Now that we do not have an inital condition, do we suppose that $S(1)=c$? Or what else could we do?
Well, first of all I assume that $T:\mathbb R^{\geq0} \rightarrow \mathbb R$ to avoid certain problems involving irrationals and complex numbers.
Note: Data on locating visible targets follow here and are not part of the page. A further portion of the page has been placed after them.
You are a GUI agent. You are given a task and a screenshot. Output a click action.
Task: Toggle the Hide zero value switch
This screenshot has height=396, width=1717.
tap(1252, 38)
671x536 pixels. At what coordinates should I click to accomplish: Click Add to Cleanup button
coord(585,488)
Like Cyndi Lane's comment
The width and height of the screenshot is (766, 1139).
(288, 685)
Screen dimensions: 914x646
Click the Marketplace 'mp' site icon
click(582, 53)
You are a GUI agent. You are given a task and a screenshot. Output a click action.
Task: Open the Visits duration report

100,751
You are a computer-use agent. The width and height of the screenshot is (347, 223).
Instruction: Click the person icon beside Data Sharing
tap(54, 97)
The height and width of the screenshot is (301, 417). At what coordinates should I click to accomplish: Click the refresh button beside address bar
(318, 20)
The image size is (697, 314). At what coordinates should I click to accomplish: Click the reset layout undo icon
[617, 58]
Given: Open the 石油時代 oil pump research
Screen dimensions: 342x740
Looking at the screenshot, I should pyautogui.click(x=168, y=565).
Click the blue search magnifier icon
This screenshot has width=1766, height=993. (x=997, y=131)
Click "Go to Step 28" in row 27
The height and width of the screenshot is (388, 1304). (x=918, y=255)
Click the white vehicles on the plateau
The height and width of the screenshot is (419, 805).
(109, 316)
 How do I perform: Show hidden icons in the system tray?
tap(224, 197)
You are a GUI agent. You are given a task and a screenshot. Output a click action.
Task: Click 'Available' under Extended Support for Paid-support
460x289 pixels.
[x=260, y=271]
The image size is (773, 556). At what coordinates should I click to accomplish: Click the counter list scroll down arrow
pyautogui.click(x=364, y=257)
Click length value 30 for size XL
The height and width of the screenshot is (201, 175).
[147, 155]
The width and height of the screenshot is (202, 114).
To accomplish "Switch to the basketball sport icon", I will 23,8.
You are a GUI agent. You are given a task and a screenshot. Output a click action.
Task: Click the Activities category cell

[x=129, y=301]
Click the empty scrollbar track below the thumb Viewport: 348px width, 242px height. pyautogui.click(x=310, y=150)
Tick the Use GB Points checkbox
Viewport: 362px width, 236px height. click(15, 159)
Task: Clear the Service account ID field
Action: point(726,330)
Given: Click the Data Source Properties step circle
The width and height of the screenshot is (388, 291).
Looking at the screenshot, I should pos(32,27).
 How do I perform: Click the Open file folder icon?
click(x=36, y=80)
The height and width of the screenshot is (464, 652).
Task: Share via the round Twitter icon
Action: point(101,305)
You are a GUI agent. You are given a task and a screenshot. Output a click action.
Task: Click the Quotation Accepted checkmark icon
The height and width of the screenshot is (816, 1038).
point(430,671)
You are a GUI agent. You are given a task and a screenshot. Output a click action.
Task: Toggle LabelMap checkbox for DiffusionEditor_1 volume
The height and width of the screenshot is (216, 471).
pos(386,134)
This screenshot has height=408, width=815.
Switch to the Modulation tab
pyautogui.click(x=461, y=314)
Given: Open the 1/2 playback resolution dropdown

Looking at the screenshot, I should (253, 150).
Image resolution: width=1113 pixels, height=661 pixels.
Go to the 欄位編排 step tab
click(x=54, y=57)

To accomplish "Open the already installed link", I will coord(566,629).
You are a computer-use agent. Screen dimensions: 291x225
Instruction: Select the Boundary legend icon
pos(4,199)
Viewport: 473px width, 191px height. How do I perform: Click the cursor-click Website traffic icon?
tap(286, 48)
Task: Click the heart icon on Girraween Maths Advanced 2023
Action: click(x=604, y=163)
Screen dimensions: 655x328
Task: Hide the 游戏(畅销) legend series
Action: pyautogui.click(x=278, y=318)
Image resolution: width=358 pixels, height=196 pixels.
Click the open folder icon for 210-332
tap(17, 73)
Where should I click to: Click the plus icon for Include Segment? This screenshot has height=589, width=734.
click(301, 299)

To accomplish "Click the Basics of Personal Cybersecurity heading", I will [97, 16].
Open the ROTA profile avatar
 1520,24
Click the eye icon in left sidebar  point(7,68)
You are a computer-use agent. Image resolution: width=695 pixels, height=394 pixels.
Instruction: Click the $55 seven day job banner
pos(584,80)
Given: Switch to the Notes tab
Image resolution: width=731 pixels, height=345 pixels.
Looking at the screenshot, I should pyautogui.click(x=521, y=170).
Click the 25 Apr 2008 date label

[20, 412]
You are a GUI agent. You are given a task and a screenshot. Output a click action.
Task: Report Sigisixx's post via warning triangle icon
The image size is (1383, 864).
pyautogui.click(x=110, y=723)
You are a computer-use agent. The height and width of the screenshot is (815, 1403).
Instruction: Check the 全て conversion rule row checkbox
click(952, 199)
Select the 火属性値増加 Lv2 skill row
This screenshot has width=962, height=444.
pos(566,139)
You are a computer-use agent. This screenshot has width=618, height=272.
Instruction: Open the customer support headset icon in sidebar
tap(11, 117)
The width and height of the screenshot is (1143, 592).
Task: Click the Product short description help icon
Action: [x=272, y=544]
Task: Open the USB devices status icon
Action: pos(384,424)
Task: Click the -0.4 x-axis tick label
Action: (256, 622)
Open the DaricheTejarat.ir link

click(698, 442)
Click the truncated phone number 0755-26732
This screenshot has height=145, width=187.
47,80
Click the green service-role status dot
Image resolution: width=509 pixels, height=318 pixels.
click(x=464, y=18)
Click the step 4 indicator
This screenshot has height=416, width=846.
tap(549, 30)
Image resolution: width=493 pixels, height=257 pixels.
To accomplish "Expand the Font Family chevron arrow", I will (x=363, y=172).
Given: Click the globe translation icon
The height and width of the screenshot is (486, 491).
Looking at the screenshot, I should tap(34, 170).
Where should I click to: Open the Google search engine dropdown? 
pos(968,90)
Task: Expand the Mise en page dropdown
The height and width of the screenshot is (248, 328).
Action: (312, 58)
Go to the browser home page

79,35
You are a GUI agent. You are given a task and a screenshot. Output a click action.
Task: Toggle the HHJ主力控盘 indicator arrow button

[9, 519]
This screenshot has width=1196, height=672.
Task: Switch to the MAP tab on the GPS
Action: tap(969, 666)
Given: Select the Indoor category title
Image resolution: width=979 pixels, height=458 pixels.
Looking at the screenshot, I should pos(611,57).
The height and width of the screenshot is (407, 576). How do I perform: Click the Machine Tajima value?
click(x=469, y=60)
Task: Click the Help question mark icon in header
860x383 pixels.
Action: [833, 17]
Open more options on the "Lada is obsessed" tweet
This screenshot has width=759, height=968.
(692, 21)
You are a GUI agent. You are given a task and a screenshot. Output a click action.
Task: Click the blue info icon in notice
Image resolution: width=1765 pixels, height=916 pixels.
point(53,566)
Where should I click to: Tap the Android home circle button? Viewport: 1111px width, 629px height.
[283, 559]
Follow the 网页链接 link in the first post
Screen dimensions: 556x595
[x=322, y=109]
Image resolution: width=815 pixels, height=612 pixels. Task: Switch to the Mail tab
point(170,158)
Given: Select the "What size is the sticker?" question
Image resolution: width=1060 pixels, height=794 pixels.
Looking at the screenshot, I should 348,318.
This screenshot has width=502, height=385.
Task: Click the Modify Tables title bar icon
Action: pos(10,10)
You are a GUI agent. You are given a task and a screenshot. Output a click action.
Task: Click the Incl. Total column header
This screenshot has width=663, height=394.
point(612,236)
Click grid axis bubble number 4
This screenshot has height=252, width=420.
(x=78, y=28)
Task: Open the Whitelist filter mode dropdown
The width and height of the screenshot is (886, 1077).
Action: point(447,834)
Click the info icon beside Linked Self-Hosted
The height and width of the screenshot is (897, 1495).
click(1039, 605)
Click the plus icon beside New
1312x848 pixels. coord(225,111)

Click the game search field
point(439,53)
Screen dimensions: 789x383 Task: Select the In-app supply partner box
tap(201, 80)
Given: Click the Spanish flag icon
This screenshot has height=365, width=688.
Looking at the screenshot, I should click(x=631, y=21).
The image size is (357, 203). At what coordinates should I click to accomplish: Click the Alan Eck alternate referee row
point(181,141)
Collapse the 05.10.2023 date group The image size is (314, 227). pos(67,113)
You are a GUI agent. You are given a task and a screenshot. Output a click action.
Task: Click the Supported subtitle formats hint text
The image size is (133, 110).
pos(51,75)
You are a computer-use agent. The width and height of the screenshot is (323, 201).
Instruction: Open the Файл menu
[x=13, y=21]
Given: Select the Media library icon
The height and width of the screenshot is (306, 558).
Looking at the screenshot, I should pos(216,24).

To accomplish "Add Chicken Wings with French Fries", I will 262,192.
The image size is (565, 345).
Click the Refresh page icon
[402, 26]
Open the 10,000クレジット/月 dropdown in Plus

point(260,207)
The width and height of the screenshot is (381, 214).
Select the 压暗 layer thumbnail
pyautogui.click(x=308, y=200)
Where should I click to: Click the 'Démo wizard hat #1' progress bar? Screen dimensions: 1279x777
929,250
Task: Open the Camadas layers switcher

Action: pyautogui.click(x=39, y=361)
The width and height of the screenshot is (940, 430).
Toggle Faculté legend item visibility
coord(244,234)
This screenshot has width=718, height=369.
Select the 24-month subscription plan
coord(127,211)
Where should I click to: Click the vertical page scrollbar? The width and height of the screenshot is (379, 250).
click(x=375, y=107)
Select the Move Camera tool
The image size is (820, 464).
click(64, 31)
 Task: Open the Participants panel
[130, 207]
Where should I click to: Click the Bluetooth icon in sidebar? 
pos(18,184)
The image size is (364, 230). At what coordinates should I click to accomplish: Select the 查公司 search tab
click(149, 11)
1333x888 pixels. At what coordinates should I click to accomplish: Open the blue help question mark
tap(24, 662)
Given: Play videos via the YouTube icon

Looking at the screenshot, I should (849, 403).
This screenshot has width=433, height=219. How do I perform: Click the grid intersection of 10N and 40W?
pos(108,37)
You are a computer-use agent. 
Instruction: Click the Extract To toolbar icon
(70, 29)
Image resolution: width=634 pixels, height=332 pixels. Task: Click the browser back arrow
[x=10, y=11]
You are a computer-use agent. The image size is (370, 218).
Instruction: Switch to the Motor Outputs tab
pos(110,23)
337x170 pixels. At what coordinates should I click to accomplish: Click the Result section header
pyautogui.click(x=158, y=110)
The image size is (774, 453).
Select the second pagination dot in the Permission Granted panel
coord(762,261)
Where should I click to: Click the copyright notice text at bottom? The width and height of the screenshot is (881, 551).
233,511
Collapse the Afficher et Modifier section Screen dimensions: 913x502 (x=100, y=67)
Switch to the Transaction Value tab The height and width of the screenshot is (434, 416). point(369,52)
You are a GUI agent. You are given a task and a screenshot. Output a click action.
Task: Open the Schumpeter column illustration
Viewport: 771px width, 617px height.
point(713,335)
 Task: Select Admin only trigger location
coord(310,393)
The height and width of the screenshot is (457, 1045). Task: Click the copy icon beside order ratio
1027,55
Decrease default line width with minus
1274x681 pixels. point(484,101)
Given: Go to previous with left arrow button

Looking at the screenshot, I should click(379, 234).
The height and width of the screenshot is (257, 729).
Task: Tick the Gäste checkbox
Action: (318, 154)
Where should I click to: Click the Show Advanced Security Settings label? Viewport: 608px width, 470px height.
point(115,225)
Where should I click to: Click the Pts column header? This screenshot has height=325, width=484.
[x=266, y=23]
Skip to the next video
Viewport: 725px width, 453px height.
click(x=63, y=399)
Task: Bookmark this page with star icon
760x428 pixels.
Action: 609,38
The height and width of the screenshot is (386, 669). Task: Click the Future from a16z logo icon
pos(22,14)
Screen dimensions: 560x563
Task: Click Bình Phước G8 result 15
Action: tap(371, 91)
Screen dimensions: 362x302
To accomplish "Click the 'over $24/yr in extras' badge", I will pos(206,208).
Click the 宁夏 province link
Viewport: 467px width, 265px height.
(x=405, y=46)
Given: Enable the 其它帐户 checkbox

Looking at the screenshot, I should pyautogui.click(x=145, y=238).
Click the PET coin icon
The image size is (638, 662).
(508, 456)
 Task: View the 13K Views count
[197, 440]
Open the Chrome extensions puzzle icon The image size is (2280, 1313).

We may rewrite the recurrence $T(x)=2T(\sqrt{x})+1$ as $$T(x^2)=2T(x)+1$$
Now, since $T(x^2)=2T(x)+1$, if $x=1$ we get that $T(1)=2T(1)+1$ and thus $T(1)=-1$
Now if we diferentiate both sides with respect to $x$ we gain: $$\frac{d*T(x^2)}{dx}=2\frac{d*T(x)}{dx}$$ then via chain rule we get that $$\frac{d*T(x^2)}{dx^2}*\frac{dx^2}{dx}=2\frac{d*T(x)}{dx}$$ $$T'(x^2)*2x=2T'(x)$$ $$T'(x^2)=\frac{T'(x)}{x}$$ Now, likewise $$T'(x)=\frac{T'(x^{\frac 1 2})}{x^{\frac 1 2}}$$ Thus we may expand uppon the derivatives recurrence as: $$T'(x^2)=\frac{T'(x^{\frac 1 2})}{x*x^{\frac {1}{2}}}=\frac{T'(x^{\frac 1 4})}{x*x^{\frac {1}{2}}*x^{\frac 1 4}}=\frac{T'(x^{\frac {1} {2^n}})}{x*x^{\frac {1}{2}}*x^{\frac 1 4}*...*x^{\frac {1} {2^n}}}$$ Thus, since $a^b*a^c=a^{b+c}$, $$T'(x^2)=\frac{T'(x^{\frac {1} {2^n}})}{x^{\sum\limits_{i=0}^n \frac {1}{2^i}}}$$ Now, let us take the limit as $n$ approaches infinity and evaluate parts of the equation above: $$\lim\limits_{n \rightarrow \infty} x^{\frac {1} {2^n}}=1$$ $$\lim\limits_{n \rightarrow \infty} \sum\limits_{i=0}^n \frac {1}{2^i}=2$$ so $$\lim\limits_{n \rightarrow \infty} x^{\sum\limits_{i=0}^n \frac {1}{2^i}}=x^2$$ In the end we get that $$T'(x^2)=\lim\limits_{n \rightarrow \infty}\frac{T'(x^{\frac {1} {2^n}})}{x^{\sum\limits_{i=0}^n \frac {1}{2^i}}}=\frac{T'(1)}{x^2}$$ Or equivalently: $$T'(x)=\frac{T'(1)}{x}$$ Let $T'(1)=a$, then integrate the above equation with respect to $x$ $$\int T'(x) dx=\int\frac{a}{x}dx$$ $$T(x)=a\ln(x)+C$$ Where $C$ is the integration constant. Since $T(1)=-1$ and $a\ln(1)+C=C$, we gain that $C=-1$, next by evaluating the original relation: $$a\ln(x)-1=2a\ln(\sqrt{x})-2+1$$ $$a\ln(x)-1=2a\ln(x)*\frac 1 2-1$$ $$a\ln(x)-1=a\ln(x)-1$$ So $T(x)=a*\ln(x)-1$ for any real $a$ is the function we were looking for!
P.S.
I originally tried continuing your our original attempt, but to no avail. It does seem like a very interesting method tough.